The gray pants are dirty.
The brown pants!
These are brown pants. I wrestle them back on. See? They’re cool brown pants! They even have a little pocket! I rip open the velcro on his cargo pocket and crab a tiny car from the carpet. I try to put it in the pocket. Mistake!
Noooo!!!! I want to put THIS car in the pocket! The truck he’s holding is twice as big as the pocket.
Simon, that one won’t fit. Should we find a different small car?
No!! This one!
It won’t fit, Simon. Let’s finish reading Goodnight Moon. He grabs his blanket and reluctantly climbs onto my lap. We finish the book.
OK, Simon, one song.
I’m a little tiger, and my mommy loves me …
Big blue truck!
I’m a big blue truck and my mommy loves me, I’m a big blue truck and my mommy loves me. When she tucks me in and says goodnight …
Big black truck! This game continues until we’ve exhausted five or six vehicles.
OK, Simon, time for bed! I plop him in his crib.
Superbear! Where’s Superbear’s cape? Where’s the CAPE? Where’s the cape?!?! I pluck the red satin cape from the floor and affix it to Superbear’s skin-tight leotard. Simon smiles. I cover him with the yellow blanket and the green blanket, and leave the white blanket by his head.
Here, I’ll read the trucks book, then it’s time to go to sleep. I flash the pictures in front of his face as he begins to relax. Big rig, dump truck, car transporter … I finish the book and start out the door. See you later alligator! After while, crocodile!
NOTHER BOOK! NOTHER BOOOOOOK!!!!!
I knew this was coming. I grab a few books from the table. OK. One more. Do you want the tow truck or the train book?
I sigh and begin reading. I’m a big tow truck, and I like to help people …
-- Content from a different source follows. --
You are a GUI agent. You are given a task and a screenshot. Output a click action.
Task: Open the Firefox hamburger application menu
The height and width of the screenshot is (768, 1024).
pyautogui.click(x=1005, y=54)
I read the train book, too. I can’t stop thinking of how patient his dad is, how he always gets Simon to go to sleep without tears. Finally, it’s time to cut him off. Good night Simon! See you later Alligator.
NOOO!!! He’s definitely going to cry himself to sleep again. NOTHER BOOK! NOTHER BOOOOOOK!! He’s sobbing as I shut the door.
I go down the stairs and shut the door to the second floor. I stumble to my bed, put my hands over my face and try not to scream. I should probably go see the artwork Clare’s working on, but I really need to be alone right now.